⟨

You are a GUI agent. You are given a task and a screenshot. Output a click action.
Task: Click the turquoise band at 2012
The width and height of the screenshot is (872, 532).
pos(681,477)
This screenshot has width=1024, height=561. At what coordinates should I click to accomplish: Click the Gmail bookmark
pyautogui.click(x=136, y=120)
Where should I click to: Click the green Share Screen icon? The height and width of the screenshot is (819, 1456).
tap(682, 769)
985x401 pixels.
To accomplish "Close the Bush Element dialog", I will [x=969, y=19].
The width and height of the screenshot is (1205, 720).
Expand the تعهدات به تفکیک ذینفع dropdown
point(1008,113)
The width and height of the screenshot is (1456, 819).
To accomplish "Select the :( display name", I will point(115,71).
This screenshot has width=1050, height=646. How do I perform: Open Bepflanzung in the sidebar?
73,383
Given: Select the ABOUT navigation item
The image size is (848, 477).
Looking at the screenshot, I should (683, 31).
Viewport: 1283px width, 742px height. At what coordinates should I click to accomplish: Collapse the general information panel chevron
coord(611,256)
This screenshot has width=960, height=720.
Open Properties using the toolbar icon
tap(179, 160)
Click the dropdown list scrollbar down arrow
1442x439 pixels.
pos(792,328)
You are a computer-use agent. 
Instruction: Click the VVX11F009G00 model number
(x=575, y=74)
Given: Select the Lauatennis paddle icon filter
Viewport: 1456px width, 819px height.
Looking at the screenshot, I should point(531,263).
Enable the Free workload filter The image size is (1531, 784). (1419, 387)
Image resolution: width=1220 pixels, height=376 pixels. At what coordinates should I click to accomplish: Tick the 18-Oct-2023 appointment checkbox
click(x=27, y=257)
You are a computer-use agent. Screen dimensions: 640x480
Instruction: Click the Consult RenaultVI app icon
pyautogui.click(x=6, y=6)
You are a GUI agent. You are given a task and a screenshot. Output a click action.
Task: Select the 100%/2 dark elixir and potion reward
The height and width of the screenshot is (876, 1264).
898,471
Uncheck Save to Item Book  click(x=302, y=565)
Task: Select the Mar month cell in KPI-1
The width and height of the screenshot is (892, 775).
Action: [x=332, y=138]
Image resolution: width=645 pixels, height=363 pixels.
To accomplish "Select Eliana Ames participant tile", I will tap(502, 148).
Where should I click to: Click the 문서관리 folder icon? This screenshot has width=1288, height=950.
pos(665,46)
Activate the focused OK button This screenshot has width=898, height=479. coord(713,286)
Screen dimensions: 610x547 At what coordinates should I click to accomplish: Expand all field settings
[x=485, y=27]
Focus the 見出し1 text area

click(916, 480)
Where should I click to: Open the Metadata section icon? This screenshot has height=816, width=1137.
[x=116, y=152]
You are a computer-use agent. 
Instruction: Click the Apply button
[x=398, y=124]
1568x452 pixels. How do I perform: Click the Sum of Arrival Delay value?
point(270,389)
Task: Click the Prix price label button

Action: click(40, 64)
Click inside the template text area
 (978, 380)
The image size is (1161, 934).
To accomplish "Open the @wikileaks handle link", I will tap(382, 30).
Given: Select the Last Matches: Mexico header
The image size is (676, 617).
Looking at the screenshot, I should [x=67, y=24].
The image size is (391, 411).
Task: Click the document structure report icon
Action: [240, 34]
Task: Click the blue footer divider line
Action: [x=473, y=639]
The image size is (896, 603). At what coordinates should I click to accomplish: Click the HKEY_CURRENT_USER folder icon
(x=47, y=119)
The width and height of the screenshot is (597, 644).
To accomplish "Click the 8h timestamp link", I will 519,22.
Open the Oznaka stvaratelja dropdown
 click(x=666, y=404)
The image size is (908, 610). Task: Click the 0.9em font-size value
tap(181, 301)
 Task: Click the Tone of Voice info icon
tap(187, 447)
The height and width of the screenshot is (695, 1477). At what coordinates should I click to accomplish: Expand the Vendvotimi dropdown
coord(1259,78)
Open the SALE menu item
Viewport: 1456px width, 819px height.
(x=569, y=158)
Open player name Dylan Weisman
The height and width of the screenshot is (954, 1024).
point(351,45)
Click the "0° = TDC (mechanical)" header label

⟩

* [Exercise instructions]:
Could you return all of the data exactly as written?

* [Output of the exercise]:
You are a GUI agent. You are given a task and a screenshot. Output a click action.
Task: Click the turquoise band at 2012
The width and height of the screenshot is (872, 532).
pos(681,477)
This screenshot has width=1024, height=561. At what coordinates should I click to accomplish: Click the Gmail bookmark
pyautogui.click(x=136, y=120)
Where should I click to: Click the green Share Screen icon? The height and width of the screenshot is (819, 1456).
tap(682, 769)
985x401 pixels.
To accomplish "Close the Bush Element dialog", I will [x=969, y=19].
The width and height of the screenshot is (1205, 720).
Expand the تعهدات به تفکیک ذینفع dropdown
point(1008,113)
The width and height of the screenshot is (1456, 819).
To accomplish "Select the :( display name", I will point(115,71).
This screenshot has width=1050, height=646. How do I perform: Open Bepflanzung in the sidebar?
73,383
Given: Select the ABOUT navigation item
The image size is (848, 477).
Looking at the screenshot, I should (683, 31).
Viewport: 1283px width, 742px height. At what coordinates should I click to accomplish: Collapse the general information panel chevron
coord(611,256)
This screenshot has width=960, height=720.
Open Properties using the toolbar icon
tap(179, 160)
Click the dropdown list scrollbar down arrow
1442x439 pixels.
pos(792,328)
You are a computer-use agent. 
Instruction: Click the VVX11F009G00 model number
(x=575, y=74)
Given: Select the Lauatennis paddle icon filter
Viewport: 1456px width, 819px height.
Looking at the screenshot, I should point(531,263).
Enable the Free workload filter The image size is (1531, 784). (1419, 387)
Image resolution: width=1220 pixels, height=376 pixels. At what coordinates should I click to accomplish: Tick the 18-Oct-2023 appointment checkbox
click(x=27, y=257)
You are a computer-use agent. Screen dimensions: 640x480
Instruction: Click the Consult RenaultVI app icon
pyautogui.click(x=6, y=6)
You are a GUI agent. You are given a task and a screenshot. Output a click action.
Task: Select the 100%/2 dark elixir and potion reward
The height and width of the screenshot is (876, 1264).
898,471
Uncheck Save to Item Book  click(x=302, y=565)
Task: Select the Mar month cell in KPI-1
The width and height of the screenshot is (892, 775).
Action: [x=332, y=138]
Image resolution: width=645 pixels, height=363 pixels.
To accomplish "Select Eliana Ames participant tile", I will tap(502, 148).
Where should I click to: Click the 문서관리 folder icon? This screenshot has width=1288, height=950.
pos(665,46)
Activate the focused OK button This screenshot has width=898, height=479. coord(713,286)
Screen dimensions: 610x547 At what coordinates should I click to accomplish: Expand all field settings
[x=485, y=27]
Focus the 見出し1 text area

click(916, 480)
Where should I click to: Open the Metadata section icon? This screenshot has height=816, width=1137.
[x=116, y=152]
You are a computer-use agent. 
Instruction: Click the Apply button
[x=398, y=124]
1568x452 pixels. How do I perform: Click the Sum of Arrival Delay value?
point(270,389)
Task: Click the Prix price label button

Action: click(40, 64)
Click inside the template text area
 (978, 380)
The image size is (1161, 934).
To accomplish "Open the @wikileaks handle link", I will tap(382, 30).
Given: Select the Last Matches: Mexico header
The image size is (676, 617).
Looking at the screenshot, I should [x=67, y=24].
The image size is (391, 411).
Task: Click the document structure report icon
Action: [240, 34]
Task: Click the blue footer divider line
Action: [x=473, y=639]
The image size is (896, 603). At what coordinates should I click to accomplish: Click the HKEY_CURRENT_USER folder icon
(x=47, y=119)
The width and height of the screenshot is (597, 644).
To accomplish "Click the 8h timestamp link", I will 519,22.
Open the Oznaka stvaratelja dropdown
 click(x=666, y=404)
The image size is (908, 610). Task: Click the 0.9em font-size value
tap(181, 301)
 Task: Click the Tone of Voice info icon
tap(187, 447)
The height and width of the screenshot is (695, 1477). At what coordinates should I click to accomplish: Expand the Vendvotimi dropdown
coord(1259,78)
Open the SALE menu item
Viewport: 1456px width, 819px height.
(x=569, y=158)
Open player name Dylan Weisman
The height and width of the screenshot is (954, 1024).
point(351,45)
Click the "0° = TDC (mechanical)" header label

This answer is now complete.